Dr Simpson says the pilot plant has demonstrated the potential for processing the steel making converter-off gas stream into ethanol at commercial rates.

The potential for the LanzaTech process was identified in 2005 and the company subsequently secured Series A investment from a consortium that included Stephen Tindall’s K1W1 investment fund and the internationally renowned leader in cleantech investments Khosla Ventures. The company has expanded the application of its process to include biomass-derived syngas.

LanzaTech’s gas fermentation technology is now able to produce fuels from both industrial waste gas and biomass syngas. The biomass syngas is also attracting strong interest in the US.

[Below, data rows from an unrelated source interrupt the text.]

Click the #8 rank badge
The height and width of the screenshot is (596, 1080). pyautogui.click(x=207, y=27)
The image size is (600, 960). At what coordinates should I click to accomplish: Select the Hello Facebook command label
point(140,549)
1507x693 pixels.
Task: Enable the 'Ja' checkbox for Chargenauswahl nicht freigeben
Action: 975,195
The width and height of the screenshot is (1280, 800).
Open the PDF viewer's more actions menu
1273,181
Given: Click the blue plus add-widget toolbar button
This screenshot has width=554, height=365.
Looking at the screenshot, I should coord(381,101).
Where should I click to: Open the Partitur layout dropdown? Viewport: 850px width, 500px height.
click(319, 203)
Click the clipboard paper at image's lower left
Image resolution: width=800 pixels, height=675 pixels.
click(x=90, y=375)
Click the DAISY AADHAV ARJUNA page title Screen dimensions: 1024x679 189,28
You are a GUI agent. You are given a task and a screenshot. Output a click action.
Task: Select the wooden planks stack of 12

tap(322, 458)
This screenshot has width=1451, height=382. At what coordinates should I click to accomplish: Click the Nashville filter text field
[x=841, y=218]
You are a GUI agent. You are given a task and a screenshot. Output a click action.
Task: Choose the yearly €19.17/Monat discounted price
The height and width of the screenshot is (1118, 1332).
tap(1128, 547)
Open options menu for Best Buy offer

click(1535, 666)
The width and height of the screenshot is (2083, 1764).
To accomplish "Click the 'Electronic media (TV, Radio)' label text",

However, Dr Simpson says the NZ Steel flue gas pilot, commissioned in 2008, is demonstrating the potential for processing the industrial waste gas stream. With a 1000 litre fermenter capacity, the Glenbrook plant draws gas directly from the steel making converter-off gas stream and, with minimal cleanup to remove particulates and oxygen, processes the gas through to ethanol.

Dr Simpson says the microbial fermentation of steel mill waste gases has never been attempted before because of the concerns that contaminants in the waste would inhibit conversion to ethanol. The proprietary microbe developed and owned by LanzaTech was selected based on its ability to produce ethanol from carbon monoxide.